Ryan: [00:49:43] Yeah, that's a good, good question. I have always been curious about business and entrepreneurial things and, and, and selling stuff, I suppose. I would say now I haven't been in business for a super long time, but I, I have been in business for a while now. and what I mean by that is, Yeah, you can take it back to like 2015 when I started at Auth0 at the same time that I was working there, I was also doing some side consulting, building applications for clients. And so since that point, I, you know, I I've been doing some side stuff. it turned into full time stuff back in 2017. I left Auth0, late 2017 to focus on, on consulting.

Then 2020, mid 2020, I realized that the consulting was good and everything like that. And I mean, I still do some of it, but it's, it's difficult when you're on your own as a consultant to be learning. And, and that's something that I really missed is that I found that my learning was really stagnating.

**Given information**:
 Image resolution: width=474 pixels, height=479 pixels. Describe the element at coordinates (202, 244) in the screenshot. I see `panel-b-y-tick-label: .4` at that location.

**Work order**:
Reproduce the passage of the interview transcript above between "Then 2020, mid" and "was really stagnating.", inclusive.

**Your response**:
Then 2020, mid 2020, I realized that the consulting was good and everything like that. And I mean, I still do some of it, but it's, it's difficult when you're on your own as a consultant to be learning. And, and that's something that I really missed is that I found that my learning was really stagnating.